- Born: Sophie Sockl 5 February 1817 Vienna
- Died: 29 May 1876 (aged 59) Graz
- Occupations: painter (in her youth) writer
- Spouse: Anton Ritter von Scherer
- Children: Rudolf Ritter von Scherer Moritz Sophie Ernestine
- Writing career
- Language: German

= Sophie von Scherer =

Austrian writer (1817–1876)

Sophie Ritter von Scherer (5 February 1817, Vienna - 29 May 1876, Graz) was an Austrian writer.

==Life==

Sophie von Scherer, née Sockl, was born in Vienna, the daughter of the master cabinet-maker and inventor, Johann Gottlieb Sockl and Sophie, née Shurer von Waldheim. Among her siblings was the painter and photographer Theodor Sockl. In her youth she was a painter, but later turned to writing. Sophie married Anton Ritter von Scherer in 1841 and was the mother of the well-known Graz and Vienna religious law professor Rudolf Ritter von Scherer (1845-1918).

In 1848, she published her 3 volumes educational work, a novelty in the form of an epistolary novel. On the one hand, there was practical parenting advice for women of the middle and upper classes, and on the other hand Sophie wrote about the specific obligations of women, defined primarily as wives and mothers. Even though she was against the Revolution of 1848, she supported social reforms, such as financial and social improvements in the status of the domestic servants, old-age insurance, kindergartens, measures of child care and child support for socially vulnerable families.

In the autumn of the year 1848, in the context of the recently granted freedom of the press, in an open letter dated 17 November 1848, she made an appeal "in the interest of the Catholic faith" at the first German bishops' conference in Würzburg. As a devout Catholic loyal to Rome, she opposed this emerging group of German Catholics and presented her ecclesiastical reform considerations, such as the worship simplification by omitting litanies and prayers not directly related to the Catholic faith, the introduction of the vernacular German in worship or the abolition of celibacy in order to overcome the gap between the priests and laity. While the church ignored it, the letter triggered a family dispute. Her brother, the Catholic Viennese painter Theodor Sockl, attacked her in a subsequent open letter, accusing her of Protestant convictions. In her turn, she invalidated her brother's arguments in a public reply (this would be her last publication).
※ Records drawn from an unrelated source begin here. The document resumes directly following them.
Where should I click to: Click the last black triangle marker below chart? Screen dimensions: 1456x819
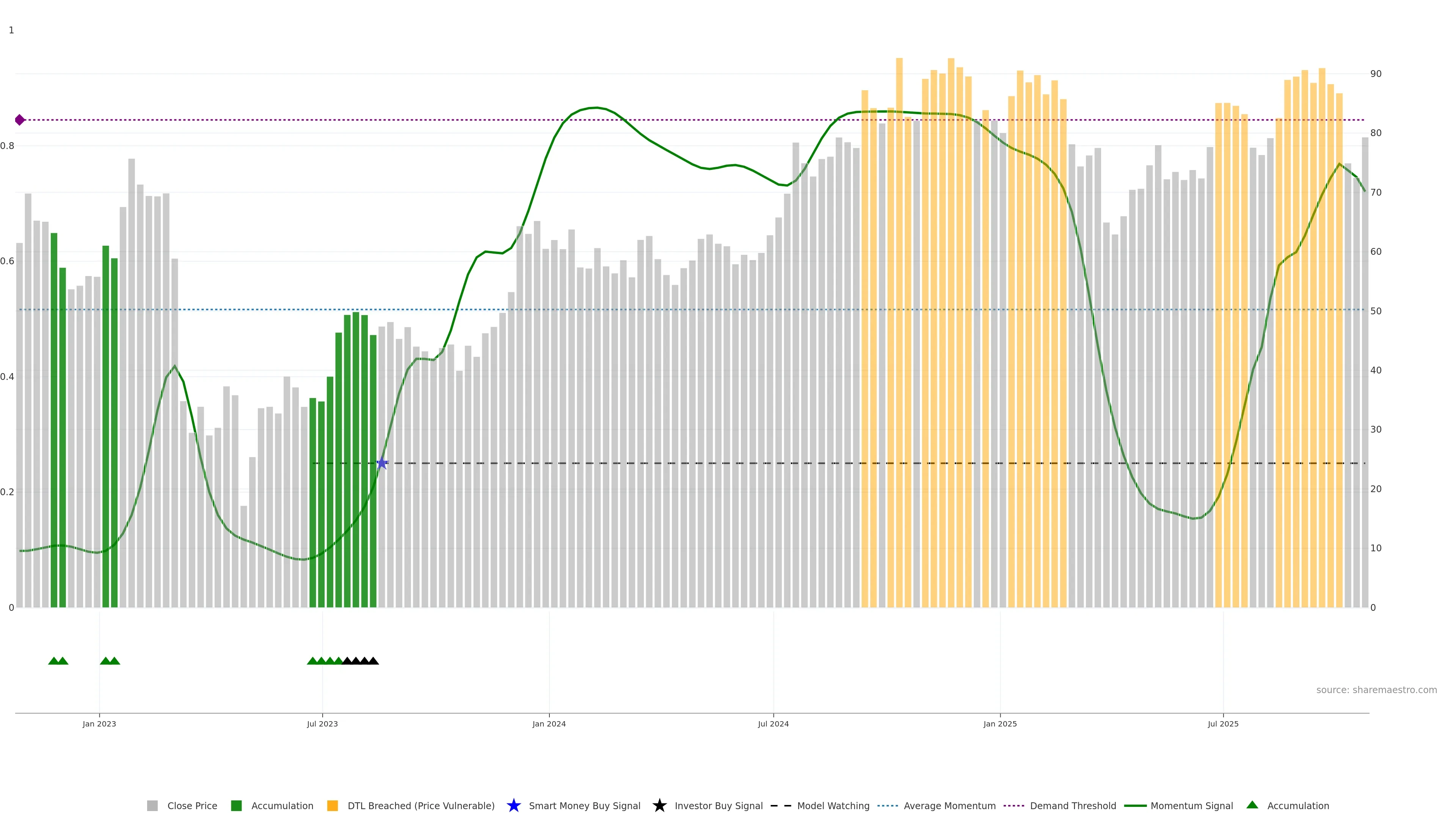[x=373, y=661]
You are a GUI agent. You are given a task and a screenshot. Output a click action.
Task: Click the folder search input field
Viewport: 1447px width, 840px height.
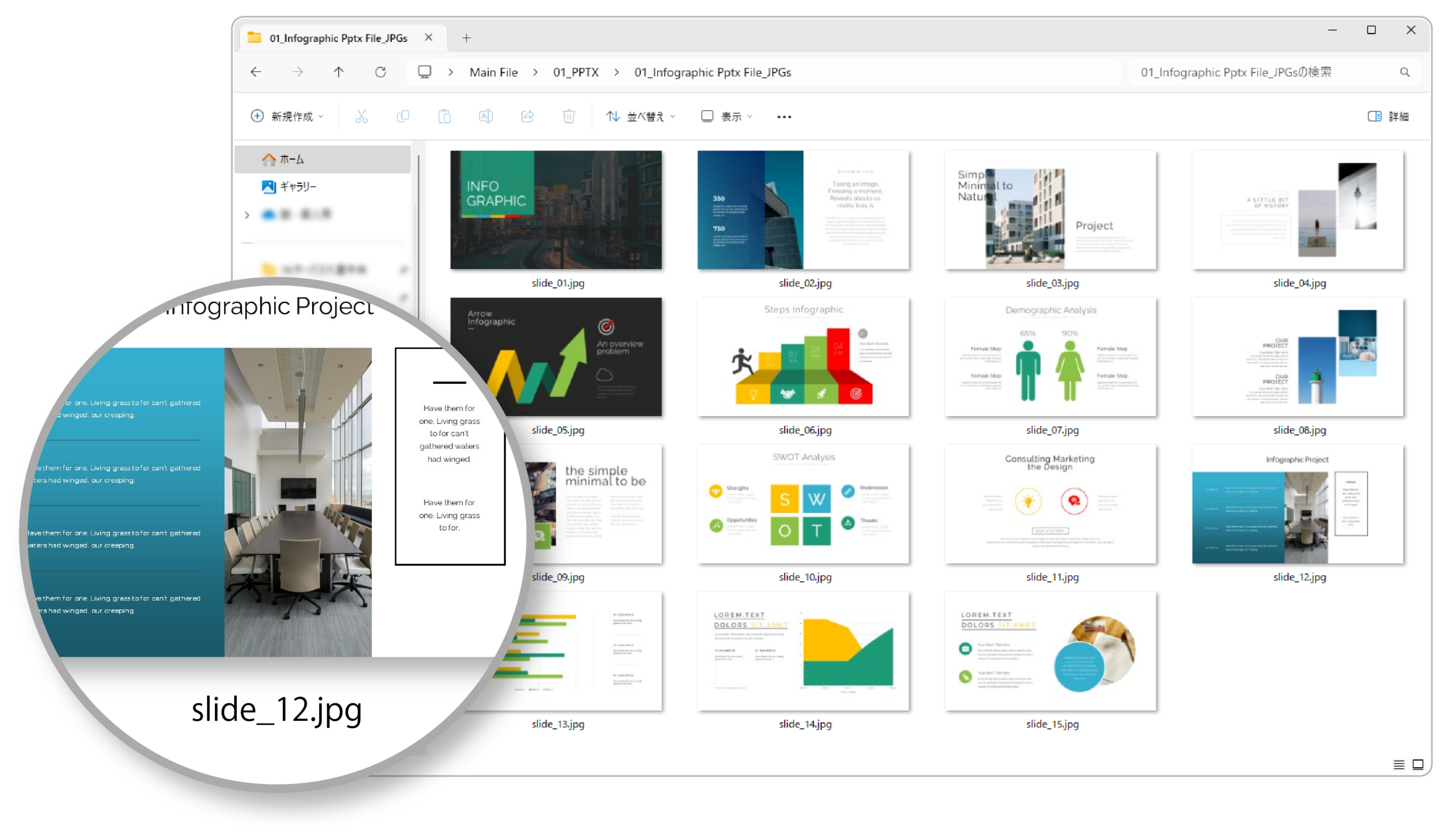pyautogui.click(x=1263, y=72)
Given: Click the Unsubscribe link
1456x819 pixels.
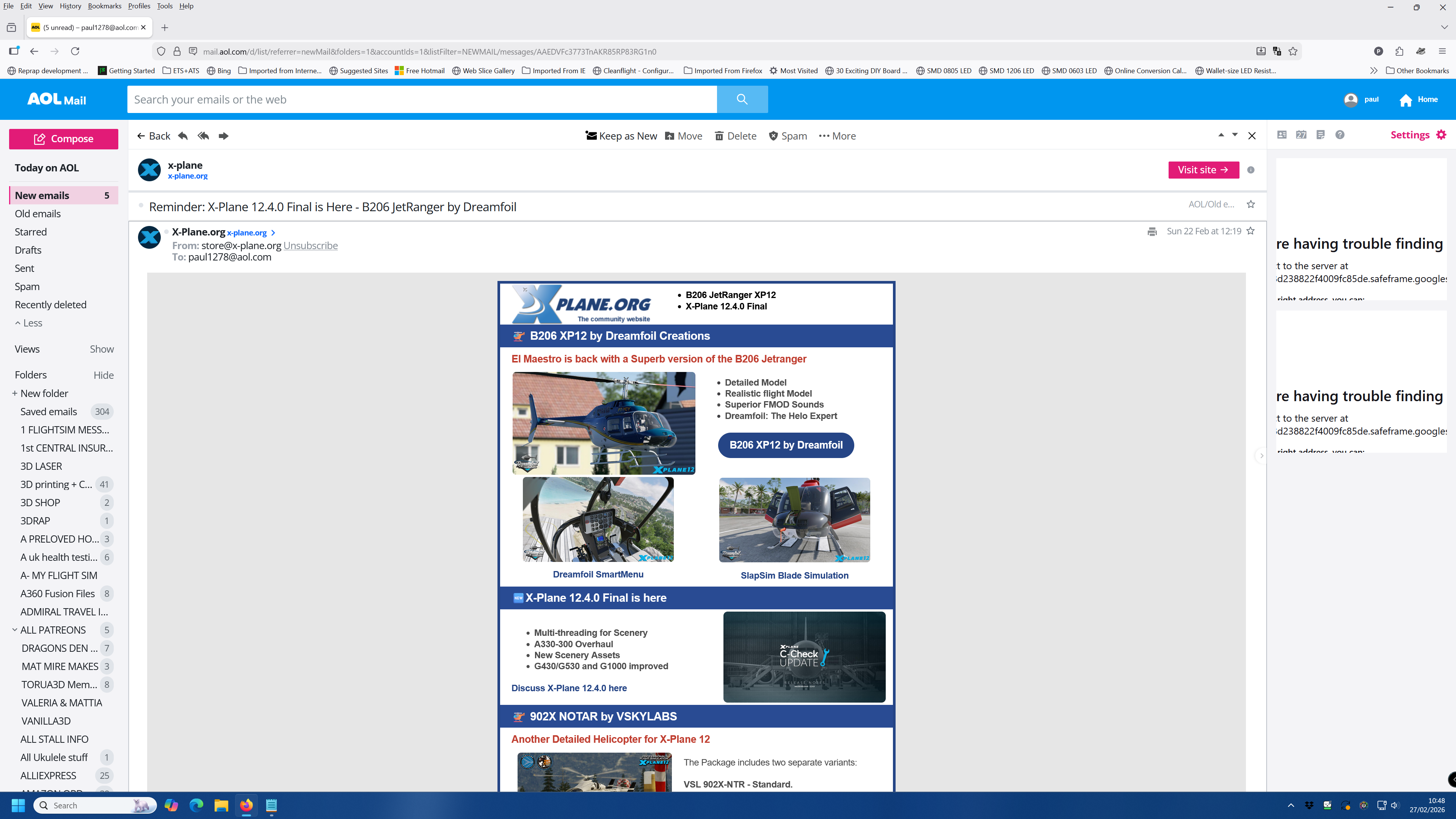Looking at the screenshot, I should [310, 245].
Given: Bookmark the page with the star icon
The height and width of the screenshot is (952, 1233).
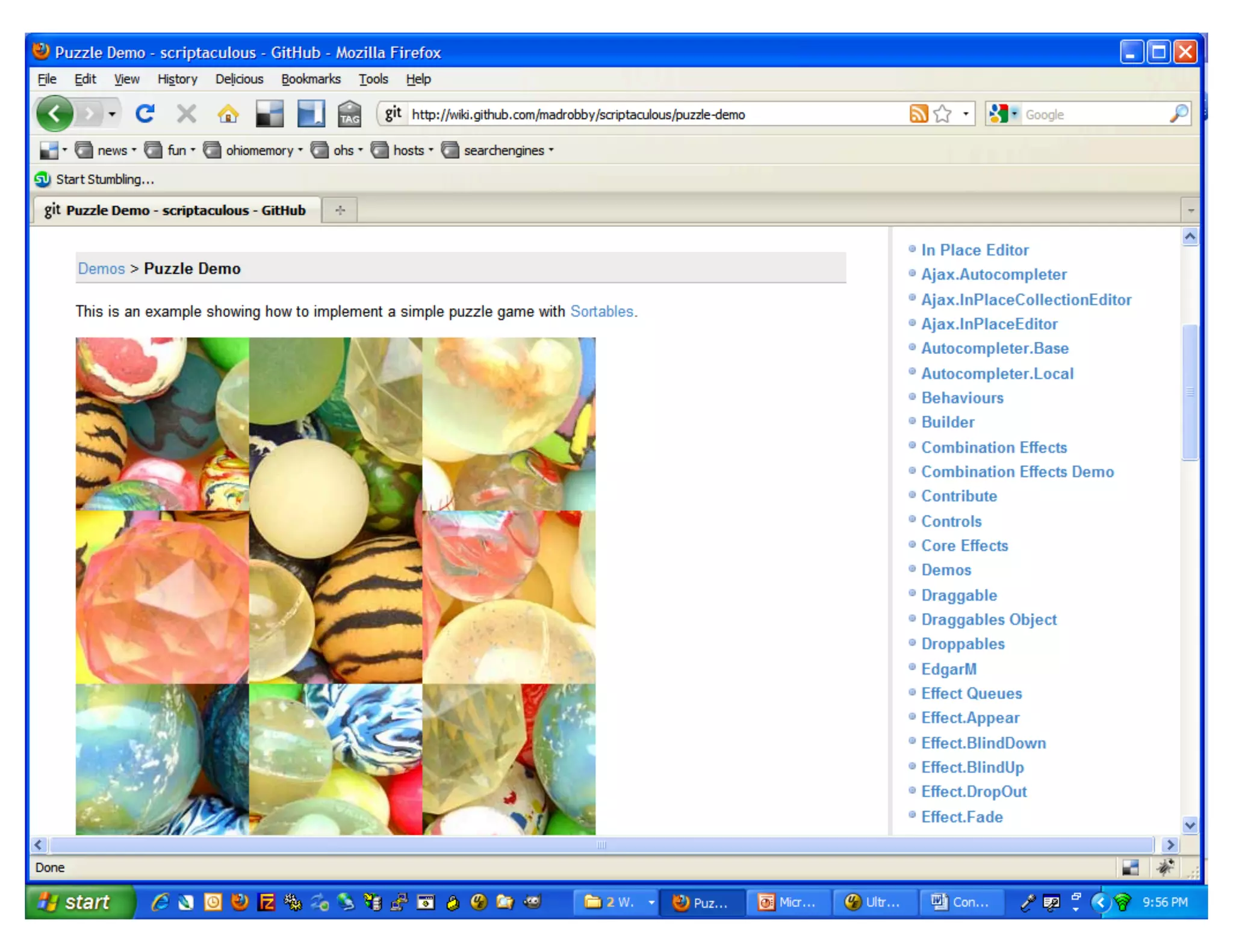Looking at the screenshot, I should pos(943,114).
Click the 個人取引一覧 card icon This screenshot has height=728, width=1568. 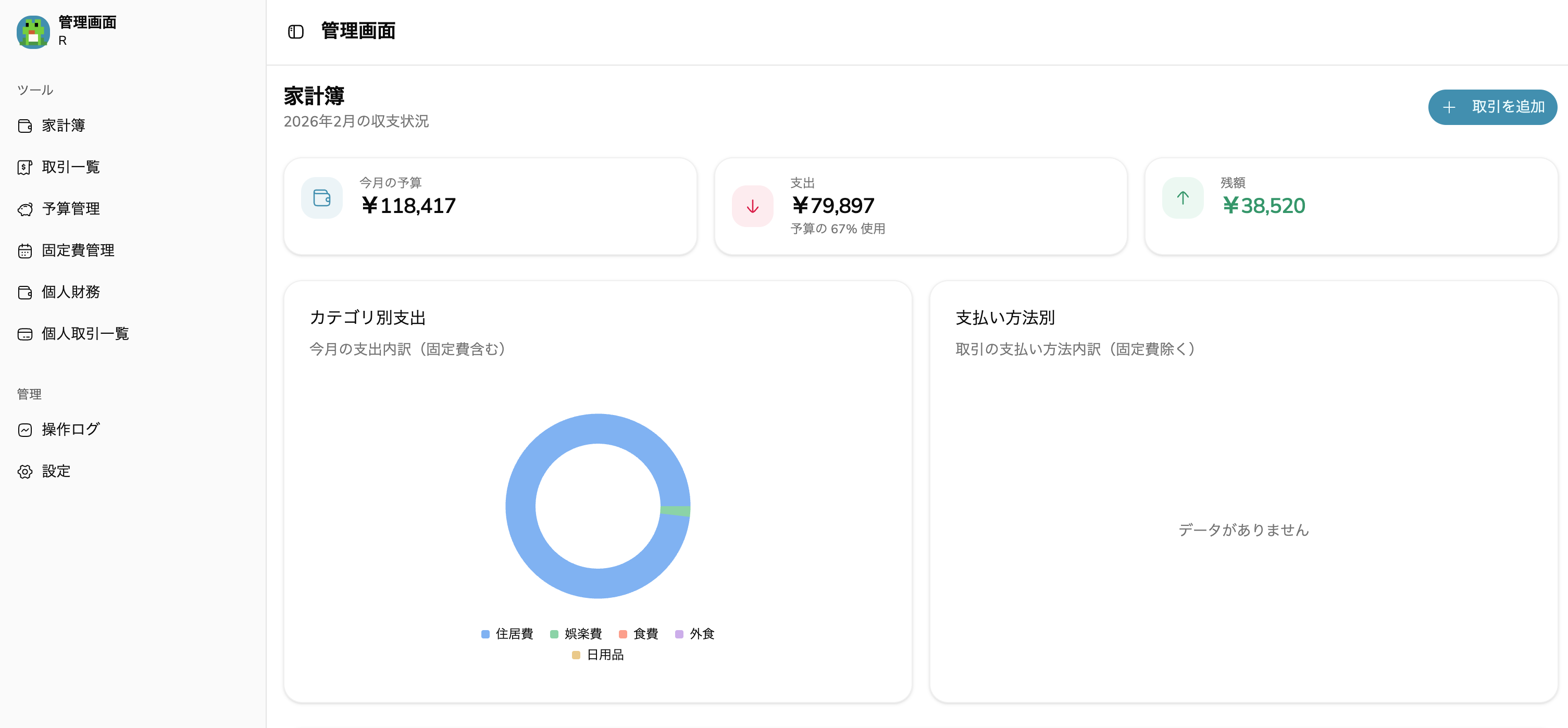tap(25, 334)
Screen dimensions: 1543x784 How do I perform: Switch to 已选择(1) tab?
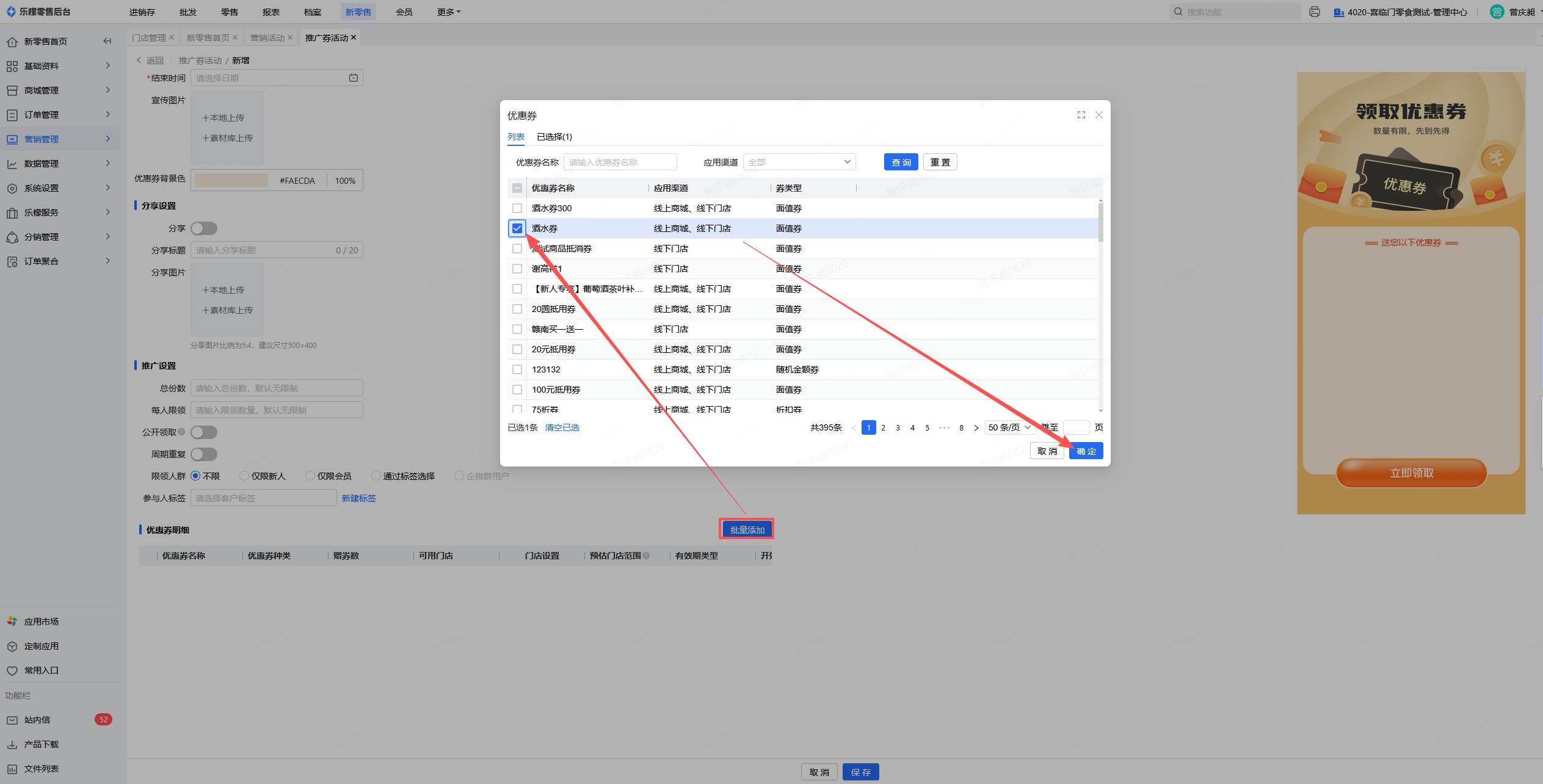tap(554, 137)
Sophie von Scherer advocated the necessity of a legal framework for social security and state family support about 100 years before their introduction.

==Works==
- Bildungs- und Erziehungs-Werk. Erfahrungen aus dem Frauenleben zum Selbststudium für Frauen, Mütter, Töchter (Education and educational work. Lessons from the life of a woman for the self-study of wives, mothers, daughters), Gratz, 1848
- Two open letters concerning reforms in the Catholic church:
- Offenes Sendschreiben an den Congress der hochwürdigsten Erzbischofe und Bischöfe zu Würzburg… Gratz, 17 November 1848, published by J.A. Kienreich. It is kept at Steiermärkische Landesbibliothek, Booknumber: A4Z211, Katzoom-Zettel Nr. 183966.
- Erwiederung auf den an mich gerichteten offenen Brief meines Bruders über mein offenes Sendschreiben an den Congreß…, Gratz 1848, published by J.A. Kienreich. The location of this letter is currently unknown.